History is littered with examples of people and institutions being corrupted by power. Quite simply, if you hand over all the power to someone, they’re probably going to be tempted to abuse it – and chances are that, more often than not, they will.
The music industry couldn’t be a better example of this if it tried. For decades, the major labels held almost all of the power – and they abused that power to maximise further their grip on the market. Whilst they benefitted by making ever more money, artists lost out in shoddy deals where master recording rights were signed over to a faceless corporation forever.
Then the major labels came across the internet – and rather than working with Napster to create a legal version of their service, they tried to bully and legislate it out of existence. Hence why it was ultimately left to Apple – a tech company, not a music one – to start iTunes back in 2003.
But their troubles weren’t over – and when Spotify came along with their offering. The majors jumped on board once again, and allowed the streaming company to dictate matters to them. As bad as the majors were, they were at least motivated by music – something which can’t be said of technology companies.
So what happens if you’re not happy with the way Spotify does business, and want them to pay more money to your artists? We now know the answer to this question – just take a look at what’s happening over in Uruguay right now.

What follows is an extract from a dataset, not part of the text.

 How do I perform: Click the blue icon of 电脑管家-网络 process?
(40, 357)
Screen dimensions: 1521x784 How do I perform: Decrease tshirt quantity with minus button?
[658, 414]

A few weeks ago, the Uruguayan Parliament voted to approve a new bill with amendment calling for “equitable remuneration” for artists. The new law also insists that social networks and other online outlets are treated as “formats for which, if a song is reproduced, the performer is entitled to financial remuneration.”.
In other words, the likes of Instagram would have to pay whenever someone’s song is used – something which they already do. And what has Spotify’s response been to all of this? Has the company – whose CEO is worth at least $3billion – agreed to pay more?
Er, no – and not only that, but they’ve confirmed they’ll now be closing down their operations in the country from early next year. In a statement sent to Music Business Worldwide, they also attempted to personally take credit for streaming’s 20% growth within Uruguay in 2022.
How they come to this conclusion is quite the mystery – but one thing certainly isn’t. If Spotify doesn’t want to do something that you want them to do, they can just decide to up sticks and abandon the market altogether…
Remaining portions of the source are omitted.